I’m oversimplifying an idea I largely support here. I am interested in the lives of authors, painters, poets and other artists, but at the end of the day, I believe, their work must stand or fall on its own. Once the book has been published, the author no longer has exclusive rights to how it should be read. The author may have wanted me to interpret a work a certain way, but after publication, that is no longer important. As readers we are in charge interpretation.
This idea is attacked in Gilbert Adair’s take-no-prisoners satire, The Death of the Author. In his novella Léopold Sfax, literary critic, writes a book about “The Theory” which holds that the life of the author is unrelated to the author’s text. Sfax’s theory takes the post-war academe by storm, sweeping through university English departments worldwide. What the world doesn’t know is that Sfax created this theory in part to hide his own dubious history. While living in occupied France as a young man, Sfax wanted so desperately to become a writer that he was willing to work for the Nazi forces writing propaganda pieces under an assumed name. It’s fear of exposure that leads him to invent “The Theory” as a means of securing his post war work’s reputation even if he cannot protect his personal one.

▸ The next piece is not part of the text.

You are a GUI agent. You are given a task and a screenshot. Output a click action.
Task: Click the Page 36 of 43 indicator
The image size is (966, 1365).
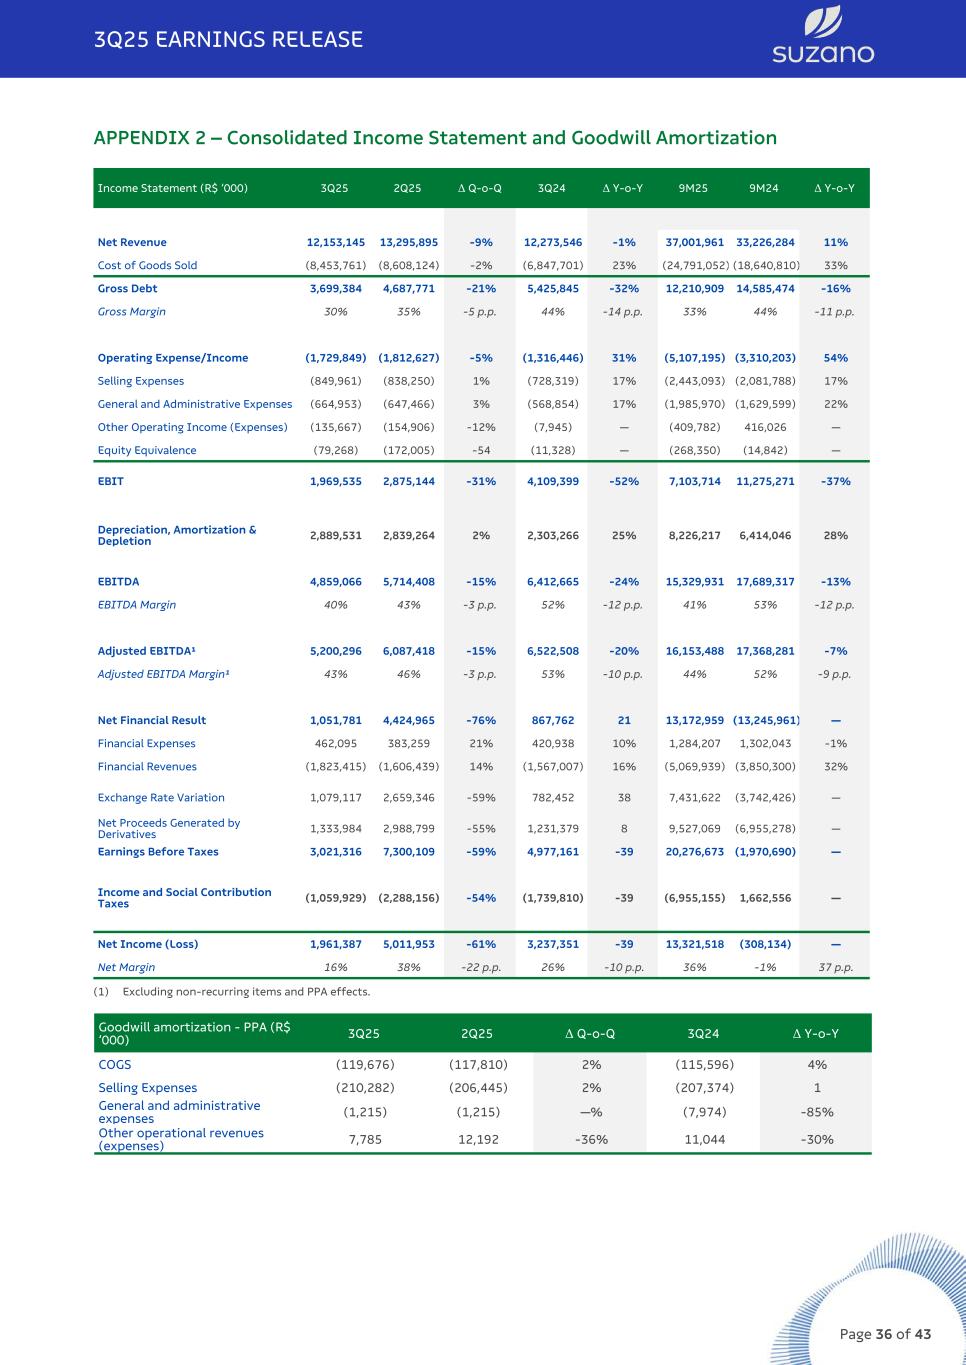tap(885, 1334)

Later in the novella, Sfax comes up with the idea of denying the existence not only of the author but of the text itself. In a brilliant bit of satire on Mr. Adair’s part, this new theory holds that the only agent truly acting is the reader, that the text itself is meaningless, too amorphous to be pinned down and commented on with authority. Through this essay, entitled Either/Either (pronounce Eyether/Eether – this is important), Sfax hopes to make it possible for his followers to continue their devotion to him once his own biography and his early propaganda become known. By denying both authorial and textual intent he can establish that his writing cannot be pro-Nazi, only readers can be pro-Nazi since the reader is the only true agent in the production and consumption of art.

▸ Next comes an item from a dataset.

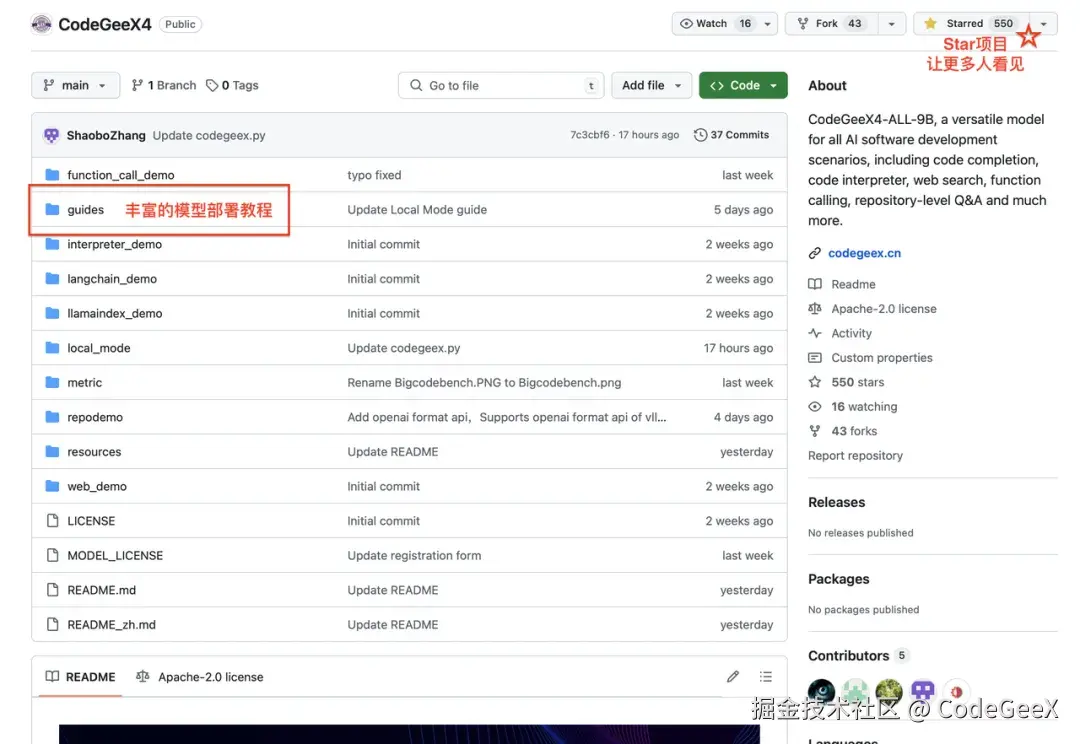Click the pencil edit README icon
This screenshot has width=1080, height=744.
point(733,676)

If you keep the title in mind as you read, you’ll know what’s going to happen to Leopold Sfax. But knowing this won’t spoil the fun of The Death of the Author. Mr. Adair has enough tricks up his sleeve to delight his readers right up to the book’s final sentence.
I expect The Death of the Author is a book I will re-read on a regular basis.
I first ran this review on my old blog back in August of 2011. I confess, in the years since, I have not re-read The Death of the Author though I often thing of doing so. Maybe one day.